Dr. Cisse Inspires Youth at Junior 100 Career Day

Portrait of Dr. Babacar Cisse, assistant professor of neurological surgery at Weill Cornell Medicine

Dr. Babacar Cisse

Dr. Babacar Cisse, assistant professor of neurological surgery at the Weill Cornell Medicine Brain and Spine Center, participated in a panel discussion at the Fourth Annual Junior 100 Career Day at Pace University on March 17.

The event, part of the Junior 100/Pathways to Success youth development program, included a lively and dynamic discussion of employment, role models, work-life balance, training, career changes, and qualities employers look for when hiring workers. Dr. Cisse spoke to the young audience about the path he took from his childhood in Senegal to his life as a neurosurgeon in New York today.

Career Day included a keynote address by New York City's First Deputy Police Commissioner, Benjamin Tucker, followed by the panel discussion.

In addition to Dr. Cisse, panelists included Deputy Manhattan Borough President Matthew Washington, President and CEO of the Manhattan Chamber of Commerce Jessica Walker, Legislative Counsel at the New York City Council Malcom Butehorn, and Law Enforcement Employees Benevolent Association founder Kenny Wynder.

Junior 100/Pathways to Success is a 16-week youth development program created by One Hundred Black Men Inc. for high school juniors and seniors.

The program is hosted at Pace University and includes college readiness, life skills, financial literacy, and entrepreneurship training. Participants spend every other Saturday at Pace from January through May.

One Hundred Black Men was founded in 1963 as an organization of like-minded business, political, and community leaders dedicated to empowering African Americans and inspiring them to become agents of change in their communities. These visionaries were business and industry leaders such as Robert Mangum, Cyril Tyson, J. Bruce Llewellyn, Livingston Wingate, Andrew Hatcher, and David Dinkins.

Today the group has 116 chapters and provides scholarships, educational support, economic empowerment, mentoring, and health and wellness initiatives, and serves as an overall voice of the African American community.

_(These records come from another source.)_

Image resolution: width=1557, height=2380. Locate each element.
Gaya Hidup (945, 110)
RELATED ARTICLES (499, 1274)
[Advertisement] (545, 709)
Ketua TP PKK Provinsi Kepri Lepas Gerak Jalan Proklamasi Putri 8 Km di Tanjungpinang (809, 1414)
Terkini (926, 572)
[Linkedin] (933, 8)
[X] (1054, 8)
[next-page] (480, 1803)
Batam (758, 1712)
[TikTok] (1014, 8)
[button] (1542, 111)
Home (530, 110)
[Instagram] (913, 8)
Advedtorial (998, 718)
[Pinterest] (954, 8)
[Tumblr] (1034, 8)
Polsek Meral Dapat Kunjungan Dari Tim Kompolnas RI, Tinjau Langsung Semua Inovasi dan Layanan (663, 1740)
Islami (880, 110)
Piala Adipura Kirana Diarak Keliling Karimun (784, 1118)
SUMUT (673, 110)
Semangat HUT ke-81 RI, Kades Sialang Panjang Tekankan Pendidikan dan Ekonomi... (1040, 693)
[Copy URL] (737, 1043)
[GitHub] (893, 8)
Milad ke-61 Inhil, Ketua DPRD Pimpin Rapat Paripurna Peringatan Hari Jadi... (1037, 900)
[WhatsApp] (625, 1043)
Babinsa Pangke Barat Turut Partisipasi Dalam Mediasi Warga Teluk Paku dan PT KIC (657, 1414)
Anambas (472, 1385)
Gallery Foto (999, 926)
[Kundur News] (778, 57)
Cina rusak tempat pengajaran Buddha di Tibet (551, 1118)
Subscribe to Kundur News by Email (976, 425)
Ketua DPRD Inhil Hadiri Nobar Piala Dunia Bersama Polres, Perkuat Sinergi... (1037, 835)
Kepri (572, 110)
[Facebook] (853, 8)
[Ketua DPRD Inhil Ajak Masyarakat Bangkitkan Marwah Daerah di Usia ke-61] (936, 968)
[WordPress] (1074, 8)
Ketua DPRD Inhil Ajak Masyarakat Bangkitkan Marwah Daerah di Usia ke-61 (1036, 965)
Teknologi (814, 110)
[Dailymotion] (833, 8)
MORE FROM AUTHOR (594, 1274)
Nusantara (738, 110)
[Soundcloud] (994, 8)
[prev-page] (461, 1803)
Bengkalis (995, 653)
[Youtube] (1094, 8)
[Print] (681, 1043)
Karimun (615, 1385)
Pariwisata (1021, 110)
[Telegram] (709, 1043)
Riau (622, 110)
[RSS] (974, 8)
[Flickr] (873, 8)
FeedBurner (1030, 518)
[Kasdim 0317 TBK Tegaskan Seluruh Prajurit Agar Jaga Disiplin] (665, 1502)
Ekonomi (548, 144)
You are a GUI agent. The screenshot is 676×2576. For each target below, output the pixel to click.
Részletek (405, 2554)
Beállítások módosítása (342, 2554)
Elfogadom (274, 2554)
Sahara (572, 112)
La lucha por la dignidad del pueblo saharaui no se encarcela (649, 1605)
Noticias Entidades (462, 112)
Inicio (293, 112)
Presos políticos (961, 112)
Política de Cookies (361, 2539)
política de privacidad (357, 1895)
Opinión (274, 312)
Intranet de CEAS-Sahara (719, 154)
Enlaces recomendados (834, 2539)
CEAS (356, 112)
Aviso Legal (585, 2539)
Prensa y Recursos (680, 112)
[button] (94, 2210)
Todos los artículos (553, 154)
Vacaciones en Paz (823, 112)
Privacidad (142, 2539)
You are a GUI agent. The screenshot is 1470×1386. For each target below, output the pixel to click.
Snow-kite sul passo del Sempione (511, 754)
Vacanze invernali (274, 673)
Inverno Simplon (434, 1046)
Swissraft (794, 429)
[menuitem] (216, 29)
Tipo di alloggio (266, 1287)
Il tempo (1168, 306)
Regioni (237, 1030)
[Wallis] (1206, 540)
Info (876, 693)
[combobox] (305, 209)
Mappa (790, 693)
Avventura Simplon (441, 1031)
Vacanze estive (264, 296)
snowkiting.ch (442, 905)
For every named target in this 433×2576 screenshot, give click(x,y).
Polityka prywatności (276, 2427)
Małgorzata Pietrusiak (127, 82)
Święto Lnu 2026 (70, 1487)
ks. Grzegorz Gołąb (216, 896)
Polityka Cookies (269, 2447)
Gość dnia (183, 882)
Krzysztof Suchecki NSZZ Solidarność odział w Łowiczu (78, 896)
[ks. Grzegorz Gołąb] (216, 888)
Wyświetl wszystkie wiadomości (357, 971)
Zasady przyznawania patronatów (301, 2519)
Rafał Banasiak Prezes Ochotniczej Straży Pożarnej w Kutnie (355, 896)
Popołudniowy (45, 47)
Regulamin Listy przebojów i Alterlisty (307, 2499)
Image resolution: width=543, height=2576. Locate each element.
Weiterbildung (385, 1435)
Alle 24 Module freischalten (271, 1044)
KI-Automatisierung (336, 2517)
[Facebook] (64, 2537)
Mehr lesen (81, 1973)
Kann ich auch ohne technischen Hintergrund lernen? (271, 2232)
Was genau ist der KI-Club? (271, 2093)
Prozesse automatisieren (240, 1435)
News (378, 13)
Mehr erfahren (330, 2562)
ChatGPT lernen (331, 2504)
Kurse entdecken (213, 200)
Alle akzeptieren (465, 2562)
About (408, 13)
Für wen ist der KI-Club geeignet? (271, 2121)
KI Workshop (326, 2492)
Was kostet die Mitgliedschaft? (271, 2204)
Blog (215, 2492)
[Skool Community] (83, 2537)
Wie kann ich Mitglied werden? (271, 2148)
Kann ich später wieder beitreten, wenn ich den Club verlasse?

Bill Colona, Director of Government and Community Relations at Pace University and the host of Career Day, said to Dr. Cisse, "Your background, education, and career were the perfect complement to our five-person panel. I know everyone was so impressed with your resiliency in pursuing your education, when you arrived in the United States with $26 in your pocket."

Dr. Cisse had sage advice for this group of future scholars, whose appreciation was evident by the way they rushed up to speak with him after the event.